El Ragdoll
El Ragdoll es una raza relativamente reciente, surgida en Estados Unidos en los años 60, gracias a un cruce selectivo realizado por Ann Baker, y que llegó a Europa en los años 80 y a España una década más tarde, gracias a Patricia Brownsell.
Lo peculiar en los ragdoll es su capacidad para relajar totalmente sus músculos cuando es tomado en brazos, quedando inerte, como si fuese una muñeca de trapo, de ahí su nombre. Esta característica, unida a su espectacular belleza y su tremenda expresividad y sensibilidad, hacen de él un excepcional animal de compañía, que convive en perfecta armonía otros animales como perros o gatos.

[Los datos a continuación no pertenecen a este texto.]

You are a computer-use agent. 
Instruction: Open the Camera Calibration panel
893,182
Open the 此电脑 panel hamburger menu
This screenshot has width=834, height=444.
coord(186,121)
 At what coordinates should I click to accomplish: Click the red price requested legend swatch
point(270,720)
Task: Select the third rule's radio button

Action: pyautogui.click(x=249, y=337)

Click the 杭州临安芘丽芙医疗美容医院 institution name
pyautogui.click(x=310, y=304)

Consigue desarrollar una perfecta simbiosis con su dueño, sabrá como se siente de la misma forma que expresará su estado de ánimo y demostrará su amor incondicional.

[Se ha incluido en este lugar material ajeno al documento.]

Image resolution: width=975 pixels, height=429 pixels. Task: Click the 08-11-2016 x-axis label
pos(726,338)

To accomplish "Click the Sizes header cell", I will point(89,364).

Es un gato grande, robusto, de pelo semilargo, sedoso y extremadamente agradable al tacto, que no se anuda. Sus ojos son almendrados, de un maravilloso azul intenso.
Su carácter dulce y equilibrado, pero a la vez divertido y juguetón le hace ser un compañero ideal para los niños.

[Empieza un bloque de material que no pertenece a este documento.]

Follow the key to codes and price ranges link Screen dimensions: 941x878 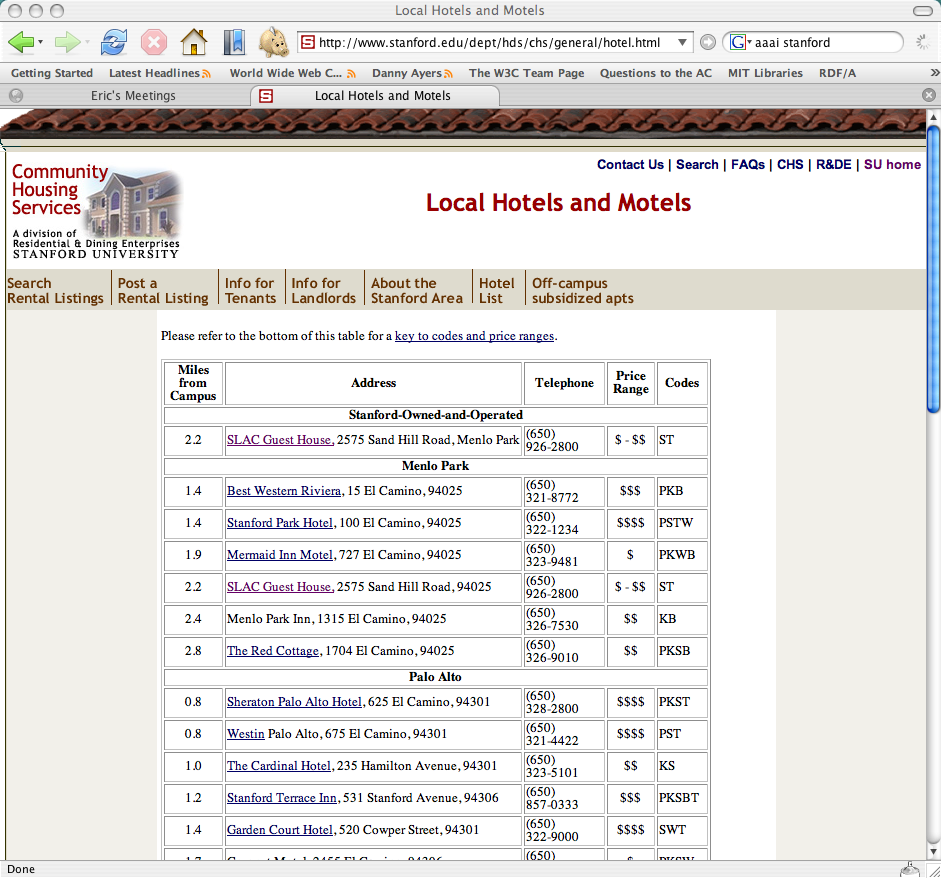(x=474, y=336)
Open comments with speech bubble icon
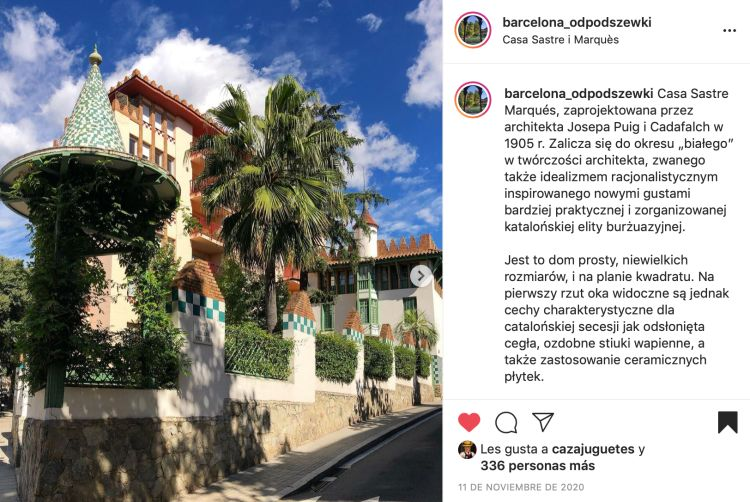Image resolution: width=750 pixels, height=502 pixels. pos(506,423)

Son animales muy sociables que no correrán a esconderse cuando lleguen las visitas, sino que se mostrarán dóciles y confiados cuando se les acaricia. Su belleza y simpatía cautivará a todas sus amistades y sorprenderá incluso a los que apenas conocen el mundo felino.
En el ragdoll existen tres patrones fundamentales: colorpoint, mitted y bicolor, en los colores clásicos, seal, azul, chocolate y lila, y en nuevos colores, rojo y crema.